After the Marines, he became a VISTA volunteer in New York City. Working in East Harlem, he organized a block association, worked with tenants in support of a rent strike and organized a food co-op. While still an undergraduate, Stephen worked for the National Welfare Rights Organization in New York City. He also organized a New York City contingent for the Rev. Dr. Martin Luther King’s Poor People’s Campaign and lived in Resurrection City in Washington D.C. with thousands of others during that period.

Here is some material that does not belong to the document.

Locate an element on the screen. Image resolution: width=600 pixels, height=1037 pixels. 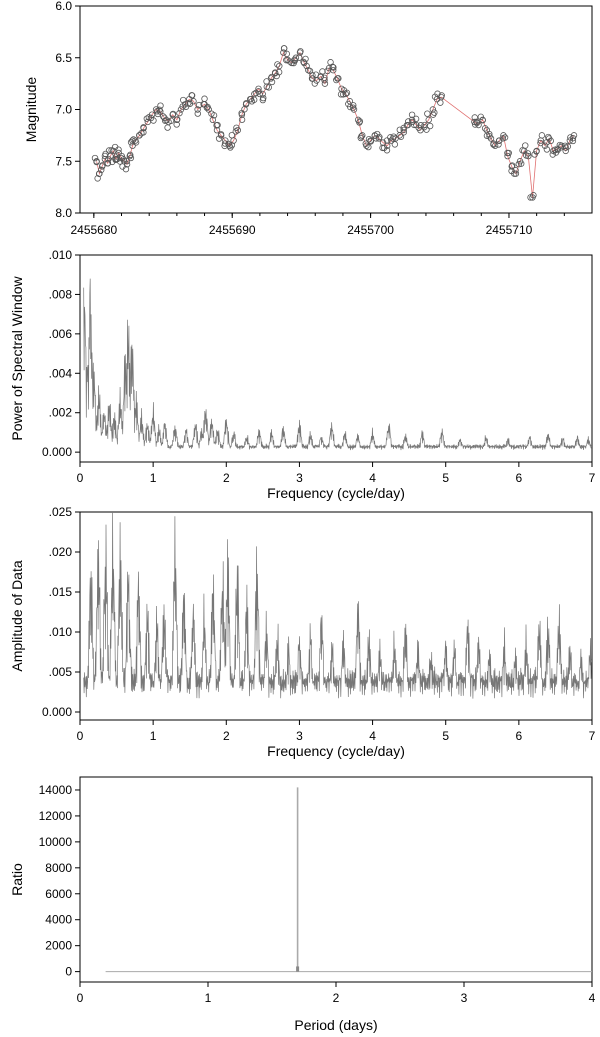
x-axis-label: Frequency (cycle/day) is located at coordinates (336, 751).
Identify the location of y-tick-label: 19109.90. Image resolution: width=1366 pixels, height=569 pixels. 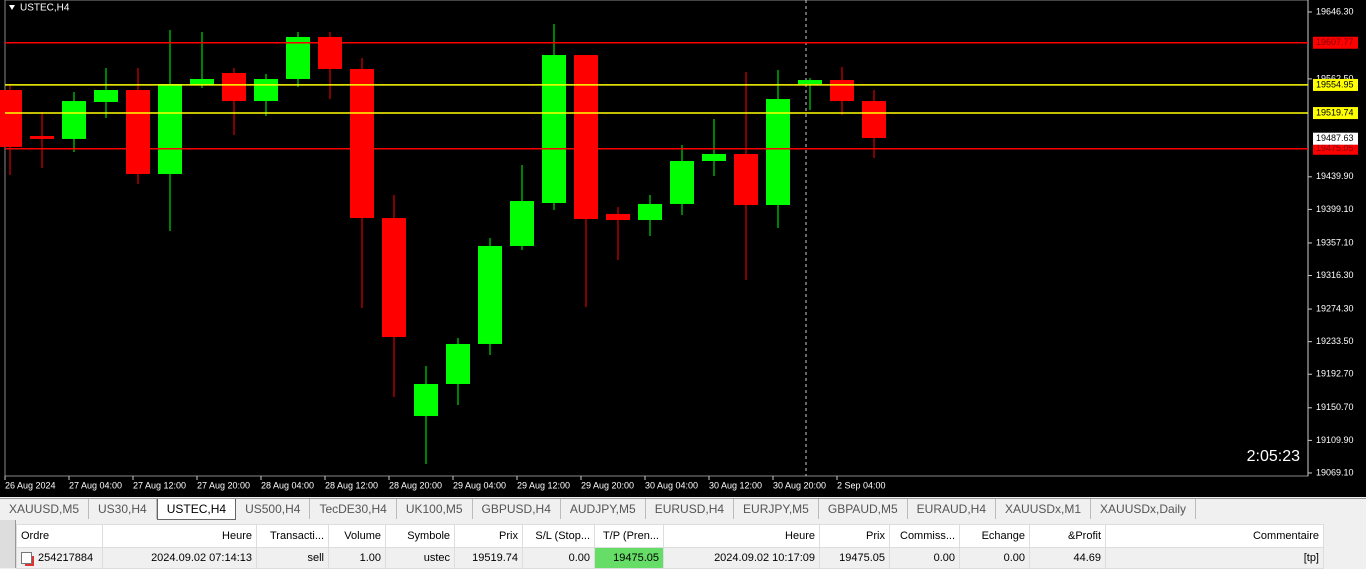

He later worked on voter registration and served as a poll watcher in Goodman, Mississippi, where, he said, his character became fully formed. One of Stephen’s first introductions to electoral politics was as a clerk on the Benton Township Election Board in Indiana. He later recalled that in the 1962 election there were 102 registered voters, all of whom voted, including two by absentee ballot, and the rest by marking paper ballots with number two pencils without erasers. Much later, Stephen worked numerous elections as a judge of election in his home district in Wyncote, a responsibility he took very seriously.
Stephen Banks was an admired community leader. One fellow-activist, Heidi Morein of East Chelenham, wrote of her most recent memory: “I adored him, and so did my family. I spent a 15-hour day with him at the polls two weeks ago, and it wasn’t enough. He was brilliant, funny, idealistic, curmudgeonly, a stalwart leader and true firebrand, and much tougher than his frailness implied.”
As a Cheltenham Democratic party stalwart, Banks put in time going door-to-door but credited his granddaughter, Kate, who accompanied him. “She helps me maintain my integrity and gives me purpose,” he said.
Stephen is survived by his wife, Regina, who grew up here and graduated from Cheltenham High School, as well as their daughter, Anna R. Bogan, two grandchildren, Katherine and Cole, three sisters and two brothers.
Their Wyncote residence includes two dogs, several healthy young chickens and a rooster. However, friends say that only the smaller dog can continue to be cared for over the long-term, so Robert Burns, a friendly border collie, will need a new home. Regina also will need immediate and perhaps longer term help caring for the chickens and rooster.
Funeral services took place today at May Funeral Home in Glenside, with an informal gathering first followed by a formal service, which included a Quaker-style memorial tribute.